Top Four Ways to Begin a Speech

So you’re going to give a speech. If you’re Justin Trudeau, you can probably improvise for an hour and leave the stage with everyone loving you.

If, as is probably the case, you’re not the charming Canadian prime minister, you’ll need to plan ahead. Let’s start at step one: the beginning of your speech. Avoid the horribly typical approach of thanking your audience and listing in order the series of topics you’ll be talking about. The audience will figure that out for themselves as things proceed (if they’re willing to stick with you past such an inauspicious beginning!). Instead, open strong and grab the crowd’s attention using one of these four tried-and-true ways to get your talk off to a good start.

How to start a speech

1. Open with a joke

As this is a popular piece of speech-making advice, we’re putting it first—but this strategy should be approached with extreme caution. A joke can be a great start to a speech if it has your audience in stitches. But it’s a risky choice, because no opening is worse than a joke that misfires. For one thing, you have to be sure that it won’t offend the audience. For another, at least half of any joke’s power is in its delivery. Stand-up comedians hone that delivery as part of their craft, and even they see many of their jokes fall flat. They, however, are ready to move on to the next joke. You, on the other hand, will be left scrambling to recover and engage your audience in what you have to say.

2. Tell a story

People love stories. That’s why we go to the movies and read books and have been telling tales around the campfire for millennia. Make your story about people, so the audience can identify and engage with it. Let’s say you’ve been asked to talk to estate planners about estate planning for pets: tell them about the woman who left her millions to her cat, Mister Fuzzwuzz, cutting her children out of the estate entirely, and the repercussions of that choice.

3. Blow their minds

Capture your audience’s attention immediately by telling them a startling and little-known fact.
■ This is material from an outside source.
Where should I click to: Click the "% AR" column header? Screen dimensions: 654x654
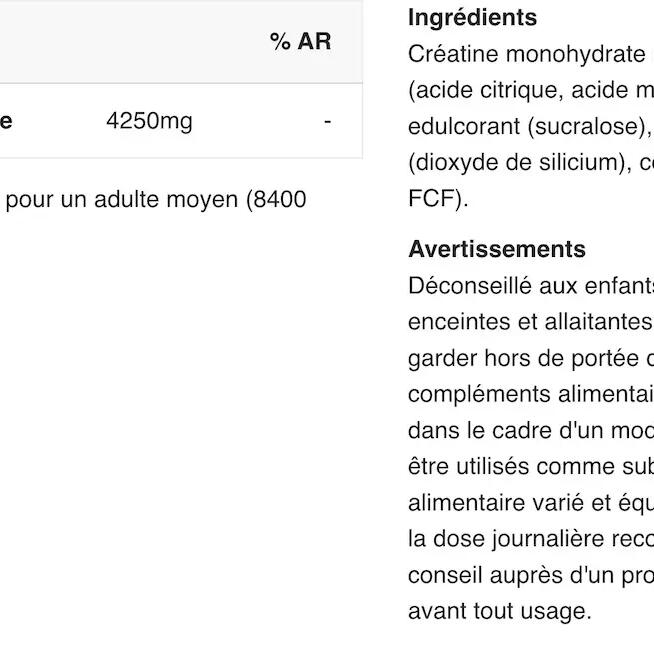point(300,42)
Relevance is key: Don’t tell the estate planners that if you took all the hair that you grew over a lifetime and put it end to end it would stretch to the moon and back six times. That remarkable “fact” (okay, you got me, I invented it) would give the audience pause—but they’d only be pausing to decide if you’d finally lost it for good. Tell them, though, that cats now control 15 percent of the country’s wealth and that the top 1 percent has more money than all American dogs combined, and they’ll start to pay attention. Follow up with an illustrative example that gives the statistic real-world context and makes it less abstract. For instance, tell the estate planners about the notorious cat who summers in the Hamptons and winters in Gstaad; who travels by private jet and treats it all with utter disdain.

4. Ask a question

Pose a question at the start of your speech that gets people thinking. Provide a little background, and then leave the question hanging in the air. Your speech will answer that question. For example, in the case of that now wealthy feline, begin with the assertion that many estate planners’ clients are concerned about what will happen to their pets when they’re gone. After all, they’re practically members of the family. How can clients make sure their pets are cared for and are not neglected or put to sleep? Or what would happen if a client wanted to leave everything to her cat and nothing to her three children? What if it wasn’t a cat but a lizard? Are there limits? Do the kids have rights? You’ve whetted the audience’s appetite, and now they’re keen to hear what you have to say.